- Deep learning models can take hours, days or even weeks to train and if a training run is stopped unexpectedly, you can lose a lot of work.

# Checkpointing Neural Network Models
- Application checkpointing is a fault tolerance technique for long running processes. It is an approach where a snapshot of the state of the system is taken in case of system failure. If there is a problem, not all is lost. The checkpoint may be used directly, or used as the starting point for a new run, picking up where it left off. When training deep learning models, the checkpoint captures the weights of the model. These weights can be used to make predictions as-is, or used as the basis for ongoing training.
- The Keras library provides a checkpointing capability by a callback API. The ModelCheckpoint callback class allows you to define where to checkpoint the model weights, how the file should be named and under what circumstances to make a checkpoint of the model. The API allows you to specify which metric to monitor, such as loss or accuracy on the training or validation dataset. You can specify whether to look for an improvement in maximizing or minimizing the score. Finally, the filename that you use to store the weights can include variables like the epoch number or metric. The ModelCheckpoint instance can then be passed to the training process when calling the fit() function on the model.
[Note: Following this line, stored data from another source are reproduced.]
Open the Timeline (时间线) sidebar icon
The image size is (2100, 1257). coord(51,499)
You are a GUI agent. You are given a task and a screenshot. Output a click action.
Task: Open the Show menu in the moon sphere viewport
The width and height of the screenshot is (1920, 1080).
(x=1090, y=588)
Note, you may need to install the h5py
library

In [1]:
# checkpoint the weight when validation accuracy improves
from keras.models import Sequential
from keras.layers import Dense
from keras.callbacks import ModelCheckpoint
import matplotlib.pyplot as plt
import numpy
import pandas

Using TensorFlow backend.


In [11]:
# fix random seed for reproducibility
seed = 7
numpy.random.seed(seed)

# load pima indians dataset.
dataframe = pandas.read_csv('pima-indians-diabetes.csv')
dataset = dataframe.values

# split into input(X) and outut(Y) variable
X = dataset[:,:8]
Y = dataset[:,8]

# create model
model = Sequential()
model.add(Dense(12, input_dim = 8, kernel_initializer = 'uniform', activation = 'relu'))
model.add(Dense(8, kernel_initializer = 'uniform', activation = 'relu'))
model.add(Dense(1, kernel_initializer = 'uniform', activation = 'sigmoid'))

# compile model
model.compile(loss = 'binary_crossentropy', optimizer = 'adam', metrics = ['accuracy'])

# checkpoint
#filepath = "D:/Neural_Network_With_Keras/Model_Checkpoints/best_model_checkpoint.hdf5"
#filepath = 'weights-improvement-{epoch:02d}-{val_acc:.2f}.hdf5'
checkpoint = ModelCheckpoint(filepath='D:/Neural_Network_With_Keras/Model_Checkpoints/weights.hdf5', monitor = 'val_acc', verbose = 1, save_best_only = True, mode = 'max')
callbacks_list = [checkpoint]

# fit the model
model.fit(X,Y, validation_split = 0.33, epochs = 150, batch_size = 10, callbacks = callbacks_list, verbose = 0)

<keras.callbacks.callbacks.History at 0x25b59e39e48>